Tourism and Culture Secretary Nadine Stewart Phillips, on Friday night, encouraged Tobagonians to invest their time and energy in learning the beautiful nuances of Tobago’s heritage that make the island culturally unique.
“We must all be committed to ensure that this and future generations are distinctly proud to own and share their Tobagonian heritage; our music, food, dances, dialect, customs and traditions, our pride; these are ours to treasure, these are ours to embrace, engage and experience,” she Stewart Phillips said.
Delivering an address at Friday night’s opening of the 2018 Tobago Heritage Festival, set the tone for the next two weeks of the Festival, she said:
“From this evening (Friday), we would witness the power of youth and intra-generational collaboration to the preservation of Tobago’s unique and beautiful heritage. We would also witness the interweaving of technology and new media with music, movement and oral traditions to highlight who we are and where we came from.
“Since 1987, the Tobago Heritage Festival has undoubtedly evoked deep feelings across the island and our diaspora, deep feelings of pride and even deeper feelings of nostalgia as the island of Tobago is transformed into a living museum. It is also heartwarming to see that this vision which emerged 31 years ago still evokes deep feelings and continues to stand as a symbol of our desire and commitment to the preservation of our very distinct Tobagonian culture.”

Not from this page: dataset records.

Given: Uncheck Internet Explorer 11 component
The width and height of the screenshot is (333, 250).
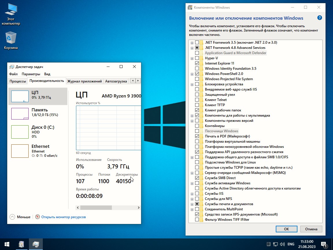Looking at the screenshot, I should pyautogui.click(x=197, y=63).
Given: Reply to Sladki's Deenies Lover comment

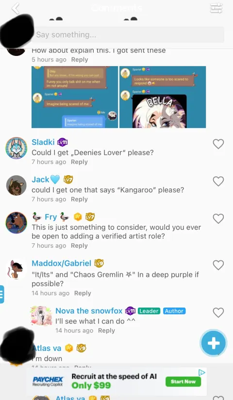Looking at the screenshot, I should (79, 162).
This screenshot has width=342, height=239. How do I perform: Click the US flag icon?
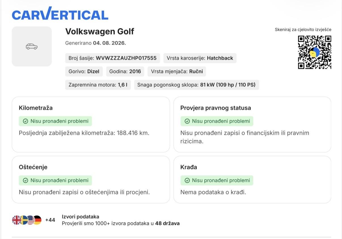(x=31, y=220)
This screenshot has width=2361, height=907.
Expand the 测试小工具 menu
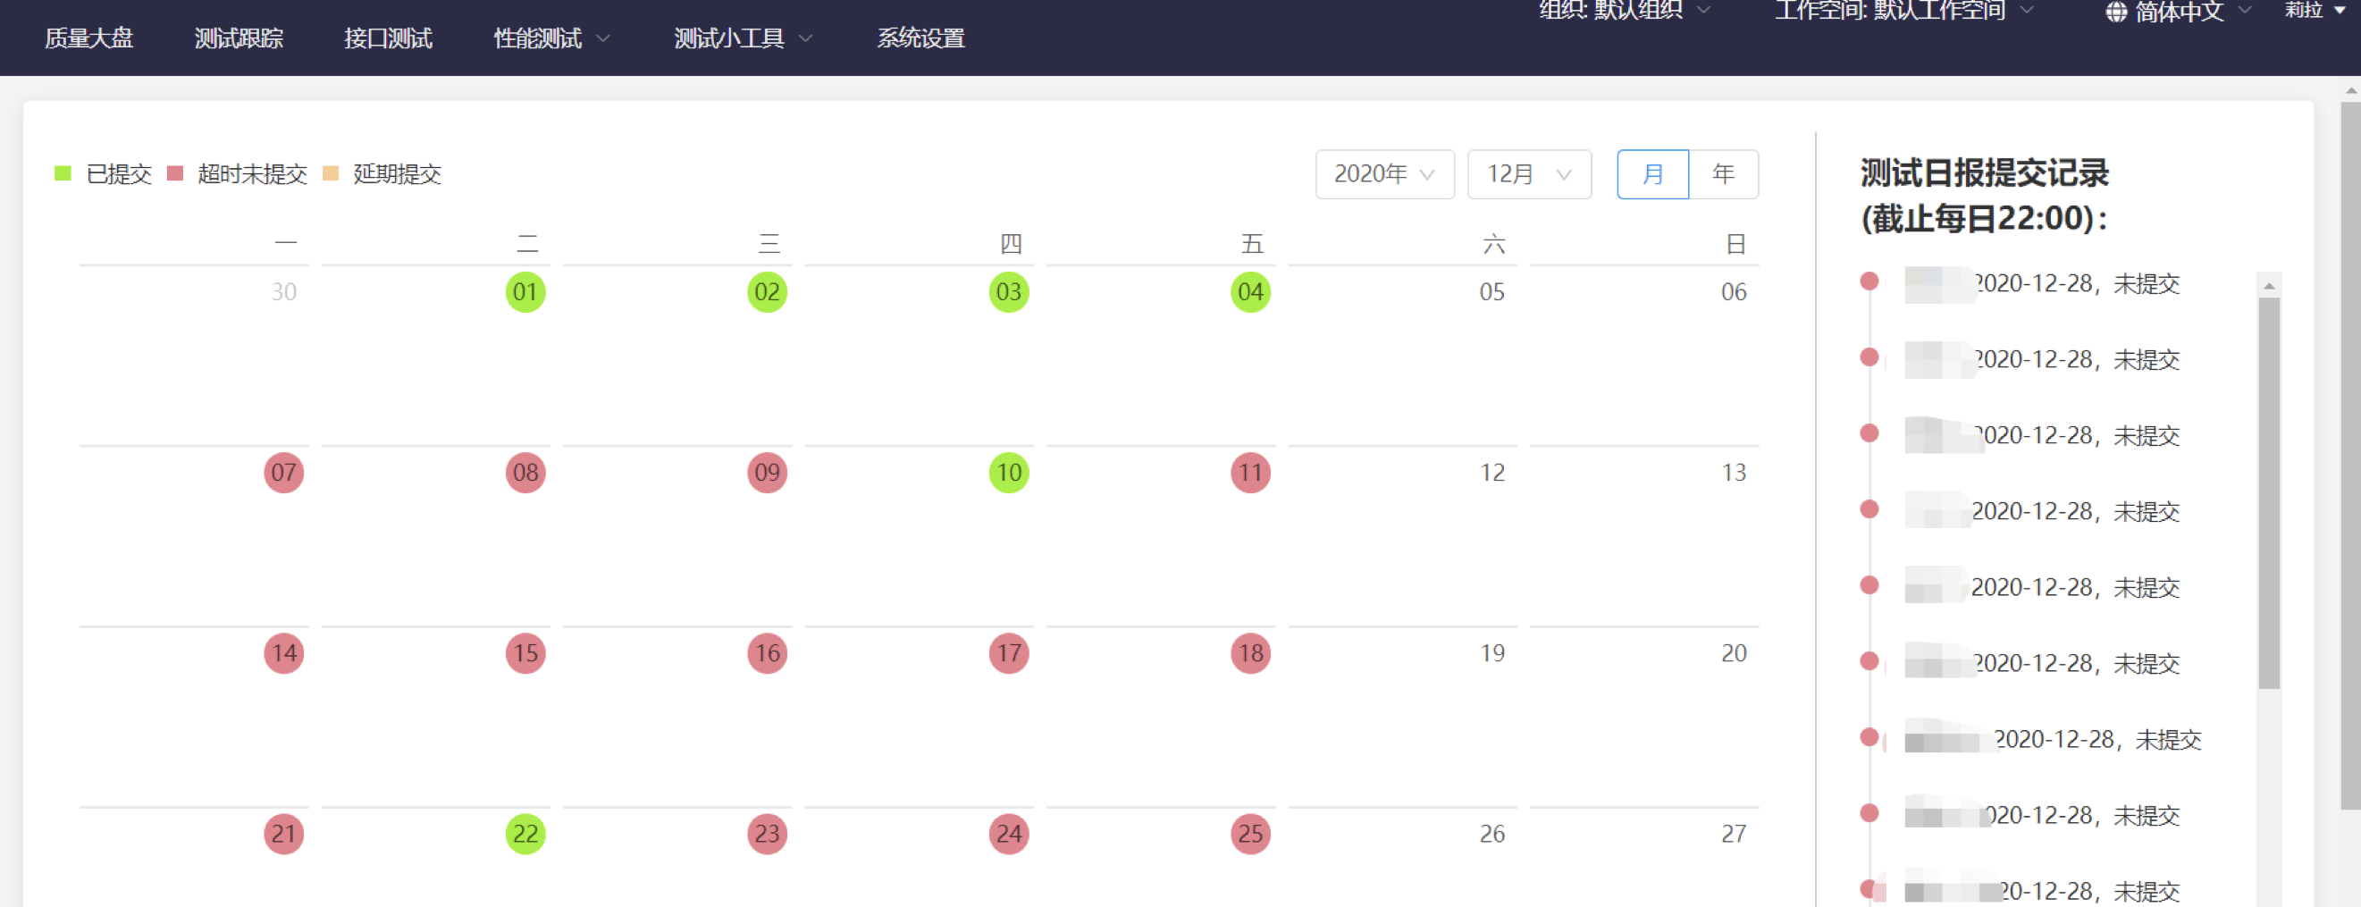coord(742,38)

Stewart-Phillips said Tobago was positioned as a destination to provide extraordinary experiences that attract domestic, regional, international and diaspora visitors of every age.
“Truly she becomes more beautiful and each year we must challenge ourselves to showcase this beauty. We must challenge ourselves to creatively express and export our culture, while remaining cognizant that many areas of our heritage are yet to be explored.
“We must also be inspired by the advent of new media, virtual reality technology and global technological platforms and think innovative ways to incorporate these in the showcasing and marketing of our heritage,” she said.
In his welcome address, George Leacock, Executive Chairman of the Tobago Festival Commission, urged Tobagonians to extend courtesies to every citizen of the world who comes to share in the event.
“Once a year in the last two weeks of July, the people of Tobago invites the world to embrace, engage and experience our culture, what we have done in this place and what this place has done to us. Citizens of the world, I’ve said to you before that we want you to embrace, engage and experience.
“Engaging, embracing and experiencing means that we expect to see you dressed like if you’re going to a wedding when we go to Moriah… I also expect that you would be dressed in your school uniforms, when we go to Mason Hall for Games We Used to Play. And when we go to Les Coteaux, I would want to suggest that this is pretty sound advice, it is either you wear your clothes inside out or back to front. I have good advice that this would make sure that nothing follows you home that shouldn’t,” he advised.
The Festival continues over the next two weeks at villages throughout the island, culminating on August with Emancipation Celebrations at Pigeon Point Heritage Park.